Девушка вздрогнула и села в постели. Светало, ночь, уходя, забрала родной дом, зеркало, пояс… Гоганни поднесла руку к голове – волосы были все так же коротки.
– Барышня, все готово, только вас и ждем.
– Спасибо… Анни.
Хороший сон ведет за собой хороший день, а увидеть себя красивой – вернуть потерянные ценности, но Мэллит не теряла ничего, кроме сердца. Только потерять, бросить, сжечь лучше, чем обменять на шестнадцать чужих смертей… Девушка отбросила сшитое из множества лоскутков одеяло и торопливо оделась, готовясь встать к жаровне. Сегодня завтрак приготовит она, и только она! Роскошная не чувствует «Миг Цыпленка», когда птицу надо отнять у огня. В здешних краях этого не чувствует никто.
Натертые с вечера специями и солью куры покорились дочери Жаймиоля, даже отец отца, и тот не отыскал бы больше трех и одного недостатка, а ведь обычно он находил не менее дюжины.

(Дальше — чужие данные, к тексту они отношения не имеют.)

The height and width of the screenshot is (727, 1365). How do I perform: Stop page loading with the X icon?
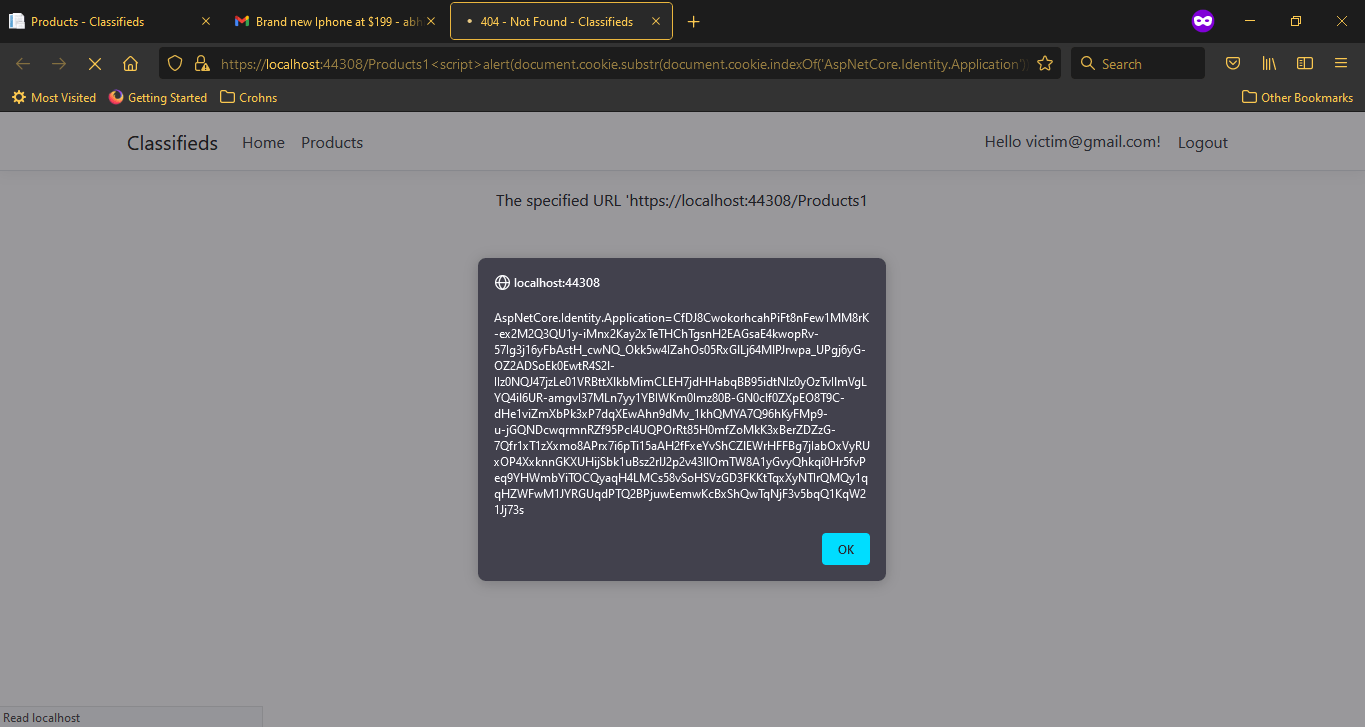point(95,63)
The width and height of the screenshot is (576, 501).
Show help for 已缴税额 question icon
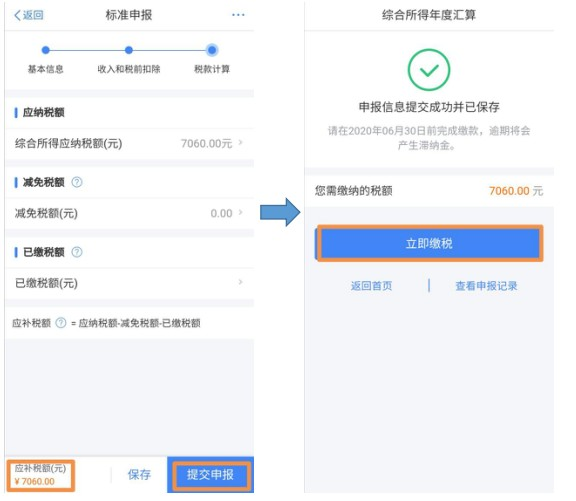77,252

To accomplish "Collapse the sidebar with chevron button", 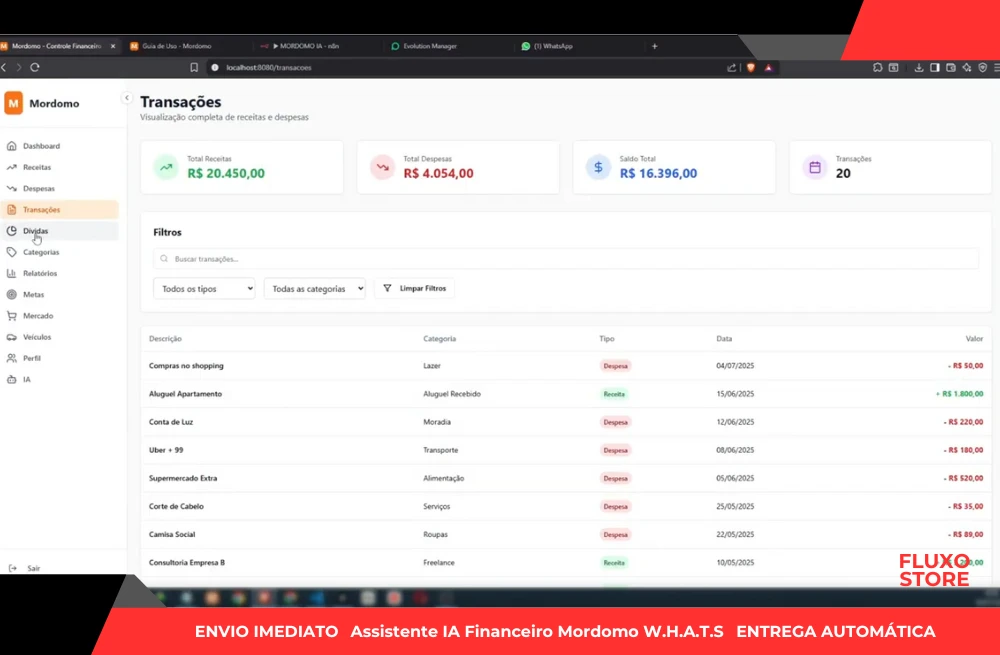I will click(x=126, y=97).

Когда нареченный Куртом отказался от хлеба, не желая перебивать вкус, Мэллит шепотом возблагодарила луну.
– Теперь я знаю, чем кормят в Рассвете, – сказал муж роскошной, когда блюдо опустело. – Дорогая, прости… То, что мы кушали позавчера, было чудесно, но это – колдовство!
– Мелхен прячет от меня свой секрет, – улыбнулась нареченная Юлианой, но Мэллит не хотела, чтобы так шутили.